Packer, who holds law, master’s and undergraduate degrees from Ohio State University, previously worked as a policy coordinator for Drug Policy Alliance in Los Angeles, before taking on the DCR executive director role.
After Packer announced her intention to step down last week, former colleague Lynne Lyman praised her for her work with DCR during the public comment period of the Los Angles Cannabis Regulation Commission’s public meeting March 10. Lyman is the former California state director of the Drug Policy Alliance.
Lyman said she brought Packer aboard California’s Drug Policy Alliance team in 2016 as a campaign coordinator to help pass Proposition 64. A few months after that adult-use legalization ballot initiative succeeded, Garcetti called upon Packer to lead DCR.
“The work that Cat Packer has stood up over the past four-plus years is tremendous, a literal example of building the airplane while flying it,” Lyman said. “[She] built out the department from scratch, now with over 30 employees, implementing the complex licensing system she inherited in the ordinance, creating one of the first and largest social equity programs.”
Packer and her team administered more than $6 million in financial assistance to social equity applicants, and provided hundreds of hours in business and legal assistance, Lyman said.
In addition, while the Los Angeles City Council was out of commission during the onset of the pandemic, Packer and her team kept their nose to the grindstone and rewrote the city’s social equity ordinance to help close loopholes and assign the remaining retail licenses to social equity applicants, Lyman said.

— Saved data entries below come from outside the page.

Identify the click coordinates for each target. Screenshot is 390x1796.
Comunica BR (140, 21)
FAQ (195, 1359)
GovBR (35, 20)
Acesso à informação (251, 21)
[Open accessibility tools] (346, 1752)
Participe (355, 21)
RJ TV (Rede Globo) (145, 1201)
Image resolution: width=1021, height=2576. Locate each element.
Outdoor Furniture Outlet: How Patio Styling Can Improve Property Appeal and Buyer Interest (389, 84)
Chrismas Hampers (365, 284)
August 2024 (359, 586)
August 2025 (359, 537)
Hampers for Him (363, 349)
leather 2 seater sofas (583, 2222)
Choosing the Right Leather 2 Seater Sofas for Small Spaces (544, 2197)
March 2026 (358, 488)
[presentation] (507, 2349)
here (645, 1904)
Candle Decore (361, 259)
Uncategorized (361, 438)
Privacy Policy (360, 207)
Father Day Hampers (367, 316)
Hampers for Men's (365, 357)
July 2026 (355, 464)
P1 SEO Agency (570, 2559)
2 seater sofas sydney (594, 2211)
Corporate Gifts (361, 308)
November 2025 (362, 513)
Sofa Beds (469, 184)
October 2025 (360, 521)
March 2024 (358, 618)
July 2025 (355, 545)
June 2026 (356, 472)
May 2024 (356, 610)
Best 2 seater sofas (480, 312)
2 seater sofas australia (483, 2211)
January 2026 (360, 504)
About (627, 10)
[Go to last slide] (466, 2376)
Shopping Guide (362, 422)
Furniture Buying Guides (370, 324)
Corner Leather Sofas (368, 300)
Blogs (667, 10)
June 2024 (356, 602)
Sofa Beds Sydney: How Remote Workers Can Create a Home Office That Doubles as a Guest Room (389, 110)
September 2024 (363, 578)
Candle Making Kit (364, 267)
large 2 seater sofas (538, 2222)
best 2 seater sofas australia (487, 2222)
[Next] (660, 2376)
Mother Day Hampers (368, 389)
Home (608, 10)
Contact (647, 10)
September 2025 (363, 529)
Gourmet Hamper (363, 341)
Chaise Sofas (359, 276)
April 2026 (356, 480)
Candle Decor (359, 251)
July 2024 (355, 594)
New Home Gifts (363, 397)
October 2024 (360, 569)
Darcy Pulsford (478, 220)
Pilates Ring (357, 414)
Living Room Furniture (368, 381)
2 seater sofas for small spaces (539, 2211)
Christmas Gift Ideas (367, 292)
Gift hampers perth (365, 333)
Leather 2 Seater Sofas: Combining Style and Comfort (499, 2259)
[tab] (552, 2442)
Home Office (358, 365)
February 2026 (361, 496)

“This was the kind of bold commitment to establishing a meaningful cannabis social equity licensing program we had been hoping for when we legalized statewide,” Lyman said. “And while these licensing efforts have continued to struggle from inadequate funding for the department and lack of political will, Cat Packer and her team put infrastructure in place to promote and defend social equity ownership.
“When many city officials from across the state were tempted by bribery from the fast-cash cannabis industry, Cat Packer could not be bought, controlled or bullied into doing the big industry favors.”
While big-city politics and cannabis legalization can sometimes lead to corruption, Lyman described Packer as a person of tremendous integrity.
With Packer stepping down, DCR assistant executive director Michelle Garakian will take over the reins on an interim basis.
Overseeing policy, education and community outreach at DCR for nearly four years, Garakian previously worked as Garcetti’s director of legislative policy.